Given gold´s perceived role as a safe haven there have been many comments in the media about gold´s “surprising” 10% or so decline in price during the recent market turmoil when many commentators were expecting it to soar in value.
In reality tthe 10% decline is from the peak price achieved at the beginning of March. Year to date it has fallen 2.3% but over 12 months it has gained over 13% – in dollar terms.
Ishares SGLN Physical Gold US$ (year to date) |
Ishares SGLN Physical Gold US$ (12 months) |
UK investors have fared better as in sterling terms gold has increased by 8.8% year to date due to the fall in sterling against the dollar and by 29% over the last 12 months showing the value of gold as protection against currency devaluations.

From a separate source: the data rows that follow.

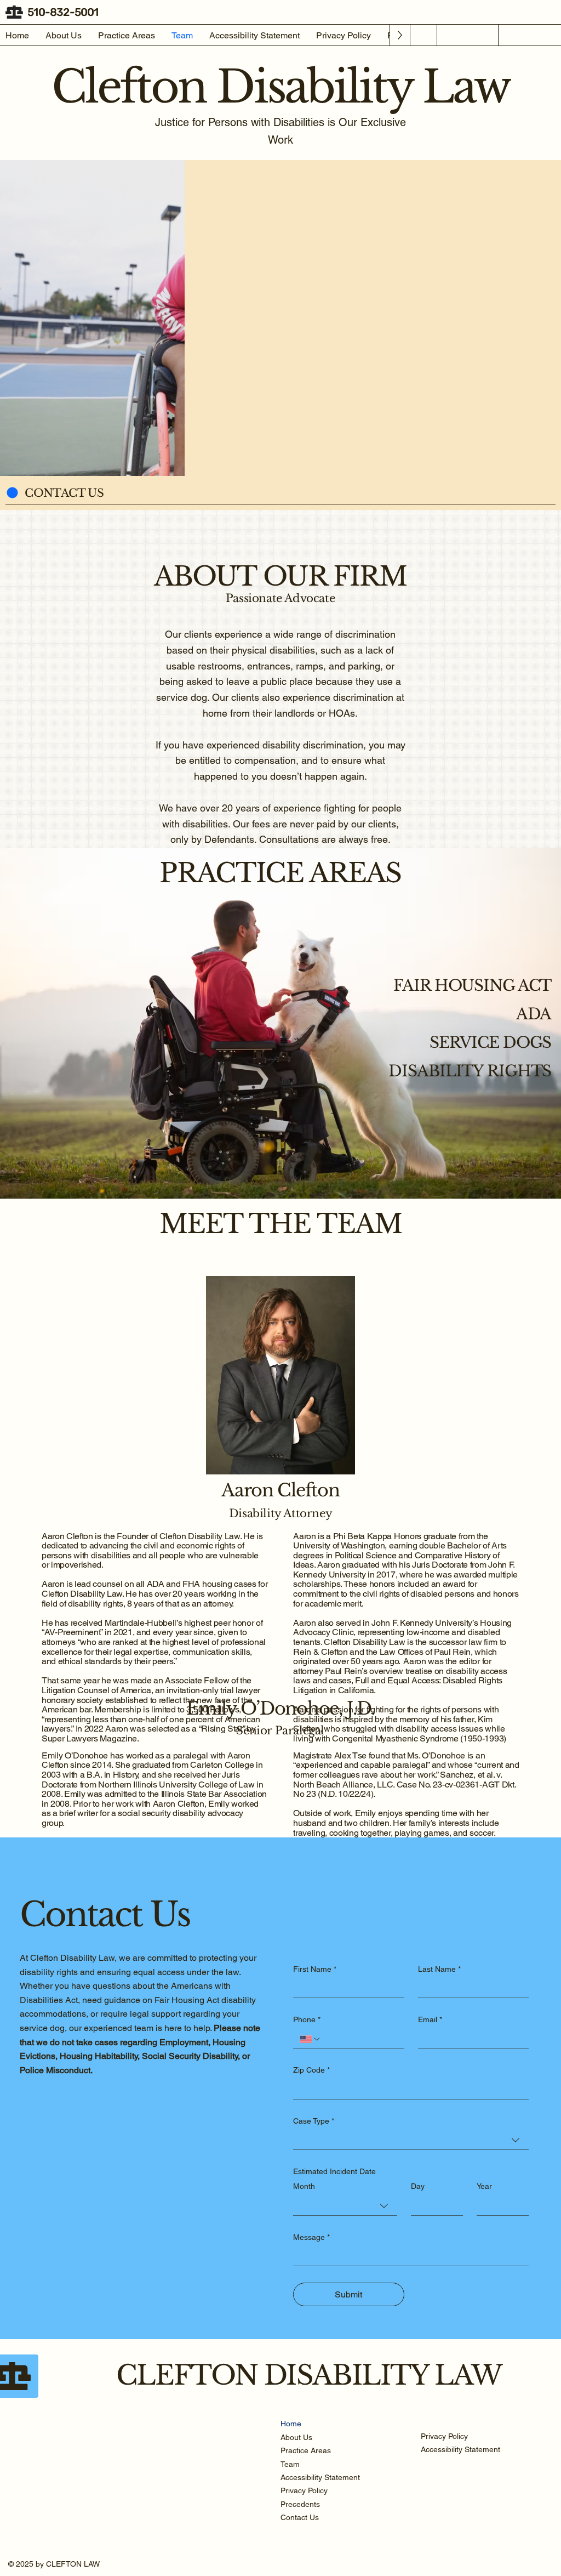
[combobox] (411, 2140)
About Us (296, 2437)
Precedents (300, 2504)
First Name (314, 1969)
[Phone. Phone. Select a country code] (310, 2039)
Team (290, 2464)
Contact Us (299, 2517)
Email (430, 2019)
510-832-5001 (62, 12)
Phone (306, 2019)
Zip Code (311, 2070)
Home (290, 2423)
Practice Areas (305, 2450)
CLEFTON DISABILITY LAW (309, 2375)
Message (311, 2237)
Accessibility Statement (320, 2477)
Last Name (439, 1969)
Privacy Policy (304, 2490)
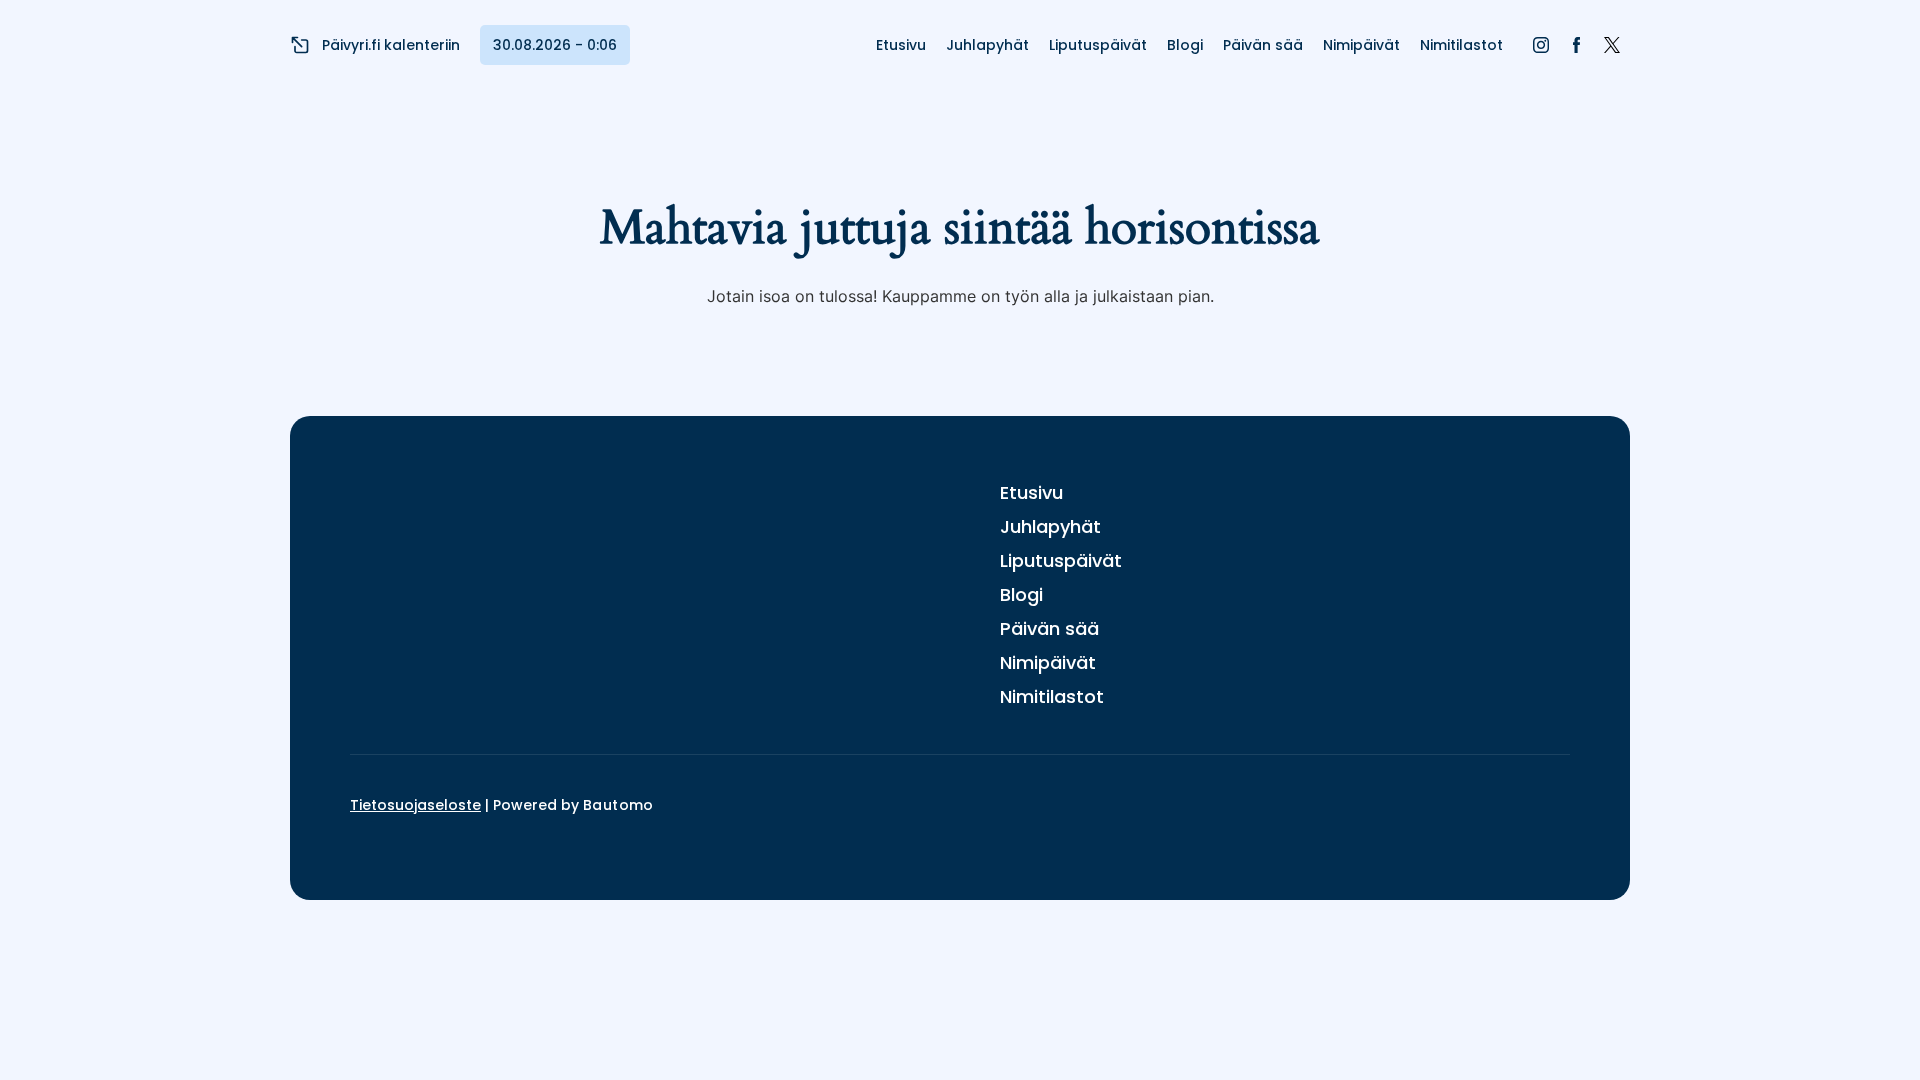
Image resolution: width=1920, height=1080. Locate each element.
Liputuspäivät (1098, 45)
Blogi (1185, 45)
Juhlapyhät (987, 45)
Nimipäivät (1361, 45)
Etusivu (901, 45)
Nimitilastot (1461, 45)
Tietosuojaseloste (415, 805)
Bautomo (618, 805)
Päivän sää (1263, 45)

Russ Mould of AJ Bell in an article today gives the principal reason for gold´s recent price decline as the need of traders and investors to raise cash to “meet margin calls, settle fund redemptions or simply rustle up ready cash”. He sees the situation as analogous to the 2008 crash when gold behaved similarly but rallied strongly once investors had more confidence in the markets. I hold some gold via Ishares SGLN in my Permanent Portfolio and although I had hoped for more than its 3.4% rise since September 2019 is certainly better than the 18%+ fall in the equity part of the portfolio (overall portfolio decline of 3.7%).